**Goal of the exercise:**
Which lines of the records below contain the word "computer"? Show each one.

Saved entries
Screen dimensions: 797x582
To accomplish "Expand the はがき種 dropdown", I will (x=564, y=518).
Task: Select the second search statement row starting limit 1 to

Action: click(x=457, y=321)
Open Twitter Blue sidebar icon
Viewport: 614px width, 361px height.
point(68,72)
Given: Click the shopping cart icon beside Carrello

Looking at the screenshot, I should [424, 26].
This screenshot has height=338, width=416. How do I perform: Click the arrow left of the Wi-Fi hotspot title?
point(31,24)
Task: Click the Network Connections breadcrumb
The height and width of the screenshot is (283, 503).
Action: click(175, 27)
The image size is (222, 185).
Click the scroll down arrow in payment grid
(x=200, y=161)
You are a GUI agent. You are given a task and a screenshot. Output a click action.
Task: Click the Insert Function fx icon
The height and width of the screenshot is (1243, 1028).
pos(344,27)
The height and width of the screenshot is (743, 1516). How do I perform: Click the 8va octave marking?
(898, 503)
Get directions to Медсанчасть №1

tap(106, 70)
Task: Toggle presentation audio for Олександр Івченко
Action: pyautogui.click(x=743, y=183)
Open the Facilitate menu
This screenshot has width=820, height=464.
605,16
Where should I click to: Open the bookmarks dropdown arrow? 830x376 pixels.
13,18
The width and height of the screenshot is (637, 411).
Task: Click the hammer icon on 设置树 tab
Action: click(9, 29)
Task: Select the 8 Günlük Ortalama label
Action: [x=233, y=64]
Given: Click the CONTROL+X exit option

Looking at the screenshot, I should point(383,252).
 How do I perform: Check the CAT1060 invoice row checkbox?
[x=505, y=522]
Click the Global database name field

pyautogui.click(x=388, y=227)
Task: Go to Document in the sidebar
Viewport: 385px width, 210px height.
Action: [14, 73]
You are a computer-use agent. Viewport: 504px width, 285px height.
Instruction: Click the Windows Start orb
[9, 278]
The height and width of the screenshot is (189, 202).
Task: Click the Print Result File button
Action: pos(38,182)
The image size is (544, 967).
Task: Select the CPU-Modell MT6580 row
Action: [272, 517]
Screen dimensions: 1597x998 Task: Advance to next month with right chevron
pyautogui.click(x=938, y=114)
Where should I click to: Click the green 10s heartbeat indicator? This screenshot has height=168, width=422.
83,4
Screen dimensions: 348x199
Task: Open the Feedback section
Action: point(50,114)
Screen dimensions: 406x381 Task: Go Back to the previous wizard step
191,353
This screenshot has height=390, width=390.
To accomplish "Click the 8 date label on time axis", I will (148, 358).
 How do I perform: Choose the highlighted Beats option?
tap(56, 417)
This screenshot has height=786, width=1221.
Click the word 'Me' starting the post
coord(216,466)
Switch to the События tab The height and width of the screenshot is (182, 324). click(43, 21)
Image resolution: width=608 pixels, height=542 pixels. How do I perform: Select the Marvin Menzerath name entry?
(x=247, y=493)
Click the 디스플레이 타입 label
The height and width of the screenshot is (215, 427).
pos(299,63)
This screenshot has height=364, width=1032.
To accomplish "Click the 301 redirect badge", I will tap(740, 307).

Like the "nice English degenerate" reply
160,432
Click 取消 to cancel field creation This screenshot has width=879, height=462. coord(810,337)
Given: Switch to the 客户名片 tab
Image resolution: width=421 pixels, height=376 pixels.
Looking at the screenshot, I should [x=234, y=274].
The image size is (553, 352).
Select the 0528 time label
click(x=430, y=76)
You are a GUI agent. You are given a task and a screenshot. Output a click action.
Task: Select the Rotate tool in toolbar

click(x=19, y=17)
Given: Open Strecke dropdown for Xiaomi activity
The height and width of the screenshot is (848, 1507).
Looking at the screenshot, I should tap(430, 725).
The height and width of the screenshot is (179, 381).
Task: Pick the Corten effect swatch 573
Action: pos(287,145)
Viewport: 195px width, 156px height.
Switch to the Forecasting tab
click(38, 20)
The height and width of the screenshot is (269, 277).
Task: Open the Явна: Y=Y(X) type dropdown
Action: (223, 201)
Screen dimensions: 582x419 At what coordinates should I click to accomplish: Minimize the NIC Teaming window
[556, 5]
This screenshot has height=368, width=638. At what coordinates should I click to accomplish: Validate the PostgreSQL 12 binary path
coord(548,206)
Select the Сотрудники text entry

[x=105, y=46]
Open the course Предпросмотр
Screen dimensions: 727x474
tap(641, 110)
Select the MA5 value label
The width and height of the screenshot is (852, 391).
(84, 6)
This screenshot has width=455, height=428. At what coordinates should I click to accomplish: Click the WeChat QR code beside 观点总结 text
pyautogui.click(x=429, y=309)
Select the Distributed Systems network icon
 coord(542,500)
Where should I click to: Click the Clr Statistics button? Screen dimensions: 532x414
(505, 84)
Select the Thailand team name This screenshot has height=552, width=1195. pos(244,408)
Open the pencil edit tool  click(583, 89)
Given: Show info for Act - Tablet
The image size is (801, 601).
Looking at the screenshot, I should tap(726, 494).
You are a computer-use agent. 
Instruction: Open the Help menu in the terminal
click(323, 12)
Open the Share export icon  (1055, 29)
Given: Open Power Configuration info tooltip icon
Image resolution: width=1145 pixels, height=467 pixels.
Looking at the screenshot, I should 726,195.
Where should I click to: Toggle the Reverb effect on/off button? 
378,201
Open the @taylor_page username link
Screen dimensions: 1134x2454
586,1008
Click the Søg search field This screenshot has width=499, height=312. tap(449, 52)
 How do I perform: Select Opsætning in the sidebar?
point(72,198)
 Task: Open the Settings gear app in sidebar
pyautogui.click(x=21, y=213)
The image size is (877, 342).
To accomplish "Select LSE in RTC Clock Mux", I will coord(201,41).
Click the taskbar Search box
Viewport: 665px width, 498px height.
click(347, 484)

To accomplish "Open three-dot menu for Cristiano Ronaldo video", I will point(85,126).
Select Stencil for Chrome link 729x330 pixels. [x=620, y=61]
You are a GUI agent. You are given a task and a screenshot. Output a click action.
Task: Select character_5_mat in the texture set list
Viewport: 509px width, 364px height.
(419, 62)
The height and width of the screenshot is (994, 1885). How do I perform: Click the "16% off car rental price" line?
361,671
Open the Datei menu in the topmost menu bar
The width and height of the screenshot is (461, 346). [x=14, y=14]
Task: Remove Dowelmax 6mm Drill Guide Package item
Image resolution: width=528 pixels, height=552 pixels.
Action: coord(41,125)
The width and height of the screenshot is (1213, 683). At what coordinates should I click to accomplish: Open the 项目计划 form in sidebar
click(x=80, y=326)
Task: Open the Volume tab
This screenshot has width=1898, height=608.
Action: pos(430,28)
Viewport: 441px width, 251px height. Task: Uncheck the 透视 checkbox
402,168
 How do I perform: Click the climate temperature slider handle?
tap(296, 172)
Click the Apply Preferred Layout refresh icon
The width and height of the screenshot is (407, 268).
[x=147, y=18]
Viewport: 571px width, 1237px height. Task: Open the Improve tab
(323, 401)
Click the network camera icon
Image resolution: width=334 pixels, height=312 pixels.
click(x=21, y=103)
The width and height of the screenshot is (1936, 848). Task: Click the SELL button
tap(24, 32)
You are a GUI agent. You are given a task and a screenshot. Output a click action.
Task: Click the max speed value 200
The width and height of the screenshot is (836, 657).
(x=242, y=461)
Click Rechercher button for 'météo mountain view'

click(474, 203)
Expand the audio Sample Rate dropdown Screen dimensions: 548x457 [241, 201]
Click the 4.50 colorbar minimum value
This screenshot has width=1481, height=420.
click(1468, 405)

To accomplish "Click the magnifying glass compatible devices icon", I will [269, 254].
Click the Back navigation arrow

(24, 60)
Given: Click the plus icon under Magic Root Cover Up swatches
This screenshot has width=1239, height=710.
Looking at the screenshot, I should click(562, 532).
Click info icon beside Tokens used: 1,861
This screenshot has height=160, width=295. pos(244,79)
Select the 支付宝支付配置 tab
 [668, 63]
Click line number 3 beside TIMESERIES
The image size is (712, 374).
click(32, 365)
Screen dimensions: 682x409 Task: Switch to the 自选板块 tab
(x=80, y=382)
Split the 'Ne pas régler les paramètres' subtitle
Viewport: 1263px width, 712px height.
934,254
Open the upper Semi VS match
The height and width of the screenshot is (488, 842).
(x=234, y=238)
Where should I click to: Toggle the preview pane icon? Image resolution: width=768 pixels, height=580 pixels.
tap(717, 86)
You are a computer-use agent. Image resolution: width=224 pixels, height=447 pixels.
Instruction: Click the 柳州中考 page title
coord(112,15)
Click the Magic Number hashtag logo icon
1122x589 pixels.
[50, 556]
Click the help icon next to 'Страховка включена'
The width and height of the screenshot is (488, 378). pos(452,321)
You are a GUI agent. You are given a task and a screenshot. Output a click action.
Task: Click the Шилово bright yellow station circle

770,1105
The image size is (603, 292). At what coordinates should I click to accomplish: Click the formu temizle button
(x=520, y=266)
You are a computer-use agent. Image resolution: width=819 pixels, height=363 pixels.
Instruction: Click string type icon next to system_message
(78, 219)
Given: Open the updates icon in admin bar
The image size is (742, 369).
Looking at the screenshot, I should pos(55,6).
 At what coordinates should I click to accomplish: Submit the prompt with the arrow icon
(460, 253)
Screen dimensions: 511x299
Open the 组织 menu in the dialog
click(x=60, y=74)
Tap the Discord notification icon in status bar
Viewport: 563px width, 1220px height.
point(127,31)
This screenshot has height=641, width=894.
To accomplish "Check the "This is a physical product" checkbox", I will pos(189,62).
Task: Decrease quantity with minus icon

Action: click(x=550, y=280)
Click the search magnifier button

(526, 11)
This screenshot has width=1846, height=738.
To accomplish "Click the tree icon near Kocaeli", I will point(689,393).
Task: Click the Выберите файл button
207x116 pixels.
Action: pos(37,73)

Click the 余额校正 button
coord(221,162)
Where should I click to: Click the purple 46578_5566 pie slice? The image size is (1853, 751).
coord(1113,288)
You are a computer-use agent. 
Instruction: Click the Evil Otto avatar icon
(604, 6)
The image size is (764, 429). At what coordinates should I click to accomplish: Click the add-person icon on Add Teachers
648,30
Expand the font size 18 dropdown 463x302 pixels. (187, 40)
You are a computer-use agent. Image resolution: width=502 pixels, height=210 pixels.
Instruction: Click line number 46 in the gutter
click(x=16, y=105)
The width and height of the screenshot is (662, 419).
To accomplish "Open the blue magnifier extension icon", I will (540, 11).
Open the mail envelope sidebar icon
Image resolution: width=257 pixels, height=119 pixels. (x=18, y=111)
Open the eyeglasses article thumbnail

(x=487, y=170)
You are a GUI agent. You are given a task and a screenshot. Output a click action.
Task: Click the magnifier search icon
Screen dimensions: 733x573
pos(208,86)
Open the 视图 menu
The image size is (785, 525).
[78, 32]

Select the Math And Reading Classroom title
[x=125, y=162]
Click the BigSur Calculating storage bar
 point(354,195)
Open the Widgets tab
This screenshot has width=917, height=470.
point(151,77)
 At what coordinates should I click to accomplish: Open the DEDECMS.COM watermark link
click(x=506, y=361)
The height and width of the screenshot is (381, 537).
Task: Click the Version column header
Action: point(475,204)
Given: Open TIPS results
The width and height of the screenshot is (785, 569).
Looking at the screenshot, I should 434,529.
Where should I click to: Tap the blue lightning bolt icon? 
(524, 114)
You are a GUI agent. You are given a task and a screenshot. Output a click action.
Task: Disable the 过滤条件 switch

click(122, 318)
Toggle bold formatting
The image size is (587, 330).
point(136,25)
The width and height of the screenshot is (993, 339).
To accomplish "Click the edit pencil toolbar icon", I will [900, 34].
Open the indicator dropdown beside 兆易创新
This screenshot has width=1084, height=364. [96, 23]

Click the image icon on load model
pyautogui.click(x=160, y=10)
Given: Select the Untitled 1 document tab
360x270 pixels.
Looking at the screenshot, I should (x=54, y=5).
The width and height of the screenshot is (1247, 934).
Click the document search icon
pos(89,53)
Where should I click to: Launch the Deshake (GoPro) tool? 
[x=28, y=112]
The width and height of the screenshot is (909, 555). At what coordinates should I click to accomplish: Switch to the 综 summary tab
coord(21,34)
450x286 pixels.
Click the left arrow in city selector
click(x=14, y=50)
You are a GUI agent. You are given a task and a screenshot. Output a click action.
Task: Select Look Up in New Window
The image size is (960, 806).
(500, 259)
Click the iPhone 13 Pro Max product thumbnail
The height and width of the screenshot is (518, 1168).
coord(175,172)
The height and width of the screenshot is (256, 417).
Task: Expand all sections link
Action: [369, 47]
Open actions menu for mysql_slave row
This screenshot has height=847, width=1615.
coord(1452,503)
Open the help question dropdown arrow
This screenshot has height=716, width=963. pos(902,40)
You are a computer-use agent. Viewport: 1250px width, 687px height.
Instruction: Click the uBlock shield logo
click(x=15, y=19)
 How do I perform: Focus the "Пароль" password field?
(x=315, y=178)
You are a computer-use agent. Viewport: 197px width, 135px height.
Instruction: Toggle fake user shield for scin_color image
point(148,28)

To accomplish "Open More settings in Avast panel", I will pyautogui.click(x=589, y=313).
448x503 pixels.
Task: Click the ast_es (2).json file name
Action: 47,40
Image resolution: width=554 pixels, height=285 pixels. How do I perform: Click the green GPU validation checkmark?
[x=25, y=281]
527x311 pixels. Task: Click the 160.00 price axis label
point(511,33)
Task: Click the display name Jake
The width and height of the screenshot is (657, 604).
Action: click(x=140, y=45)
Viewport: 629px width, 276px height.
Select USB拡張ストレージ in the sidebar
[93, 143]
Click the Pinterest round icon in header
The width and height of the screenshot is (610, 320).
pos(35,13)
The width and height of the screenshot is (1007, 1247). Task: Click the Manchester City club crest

**Answer section:**
You are a computer-use agent. Viewport: 504px width, 285px height.
You are a computer-use agent. 
You are a computer-use agent. Image resolution: width=224 pixels, height=447 pixels.
You are a computer-use agent. Image resolution: width=819 pixels, height=363 pixels.
You are a computer-use agent. 
You are a computer-use agent. Image resolution: width=502 pixels, height=210 pixels.
You are a computer-use agent. Viewport: 1250px width, 687px height.
You are a computer-use agent. Viewport: 197px width, 135px height.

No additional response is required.